- Given records:
□ □ □ □ □ □ □
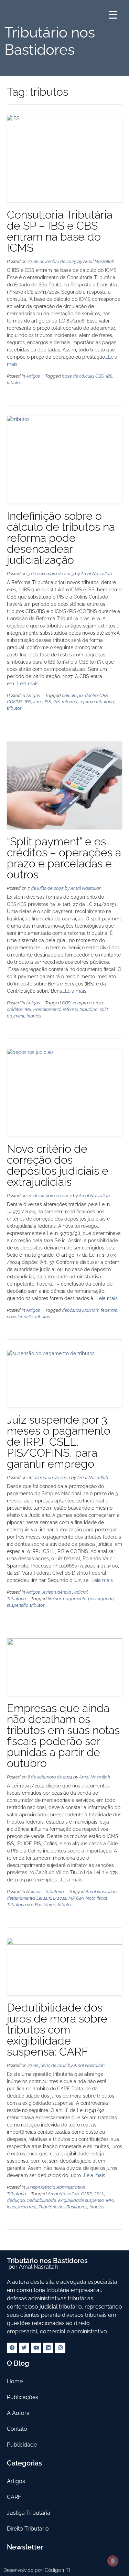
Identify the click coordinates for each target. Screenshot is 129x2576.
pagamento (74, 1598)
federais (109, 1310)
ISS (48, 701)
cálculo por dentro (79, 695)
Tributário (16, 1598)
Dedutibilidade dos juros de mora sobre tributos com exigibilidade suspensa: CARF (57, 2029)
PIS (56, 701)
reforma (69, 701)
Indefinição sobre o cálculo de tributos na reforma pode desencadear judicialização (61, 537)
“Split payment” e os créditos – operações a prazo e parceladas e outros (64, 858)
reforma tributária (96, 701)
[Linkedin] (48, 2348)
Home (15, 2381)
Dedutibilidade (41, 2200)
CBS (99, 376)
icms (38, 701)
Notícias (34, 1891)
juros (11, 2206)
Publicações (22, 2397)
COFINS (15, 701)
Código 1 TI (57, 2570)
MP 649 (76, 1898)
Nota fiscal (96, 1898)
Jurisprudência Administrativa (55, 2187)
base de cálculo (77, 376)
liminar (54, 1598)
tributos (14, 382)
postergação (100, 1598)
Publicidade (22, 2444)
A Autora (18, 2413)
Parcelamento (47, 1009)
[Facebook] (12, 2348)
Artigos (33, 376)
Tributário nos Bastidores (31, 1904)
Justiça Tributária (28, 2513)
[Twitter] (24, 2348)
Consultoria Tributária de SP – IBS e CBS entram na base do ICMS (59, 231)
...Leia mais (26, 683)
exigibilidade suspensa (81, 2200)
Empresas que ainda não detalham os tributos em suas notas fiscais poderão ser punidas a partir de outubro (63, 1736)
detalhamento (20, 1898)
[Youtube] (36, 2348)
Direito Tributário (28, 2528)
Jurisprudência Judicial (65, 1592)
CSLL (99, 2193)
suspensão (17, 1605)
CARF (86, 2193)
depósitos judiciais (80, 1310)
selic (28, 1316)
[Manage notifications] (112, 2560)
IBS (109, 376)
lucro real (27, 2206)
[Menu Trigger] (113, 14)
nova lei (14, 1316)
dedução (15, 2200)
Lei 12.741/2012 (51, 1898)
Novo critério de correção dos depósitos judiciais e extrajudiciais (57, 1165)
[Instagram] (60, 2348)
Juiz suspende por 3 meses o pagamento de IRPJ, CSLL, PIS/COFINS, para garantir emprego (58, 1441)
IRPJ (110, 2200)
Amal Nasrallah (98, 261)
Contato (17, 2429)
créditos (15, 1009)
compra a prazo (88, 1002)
□ □ □ □ □ □ □
- Problem requirements: Reading through the records above, report each line in which the string "Dedutibilidade" is found.

- Problem solution:
Dedutibilidade dos juros de mora sobre tributos com exigibilidade suspensa: CARF (57, 2029)
Dedutibilidade (41, 2200)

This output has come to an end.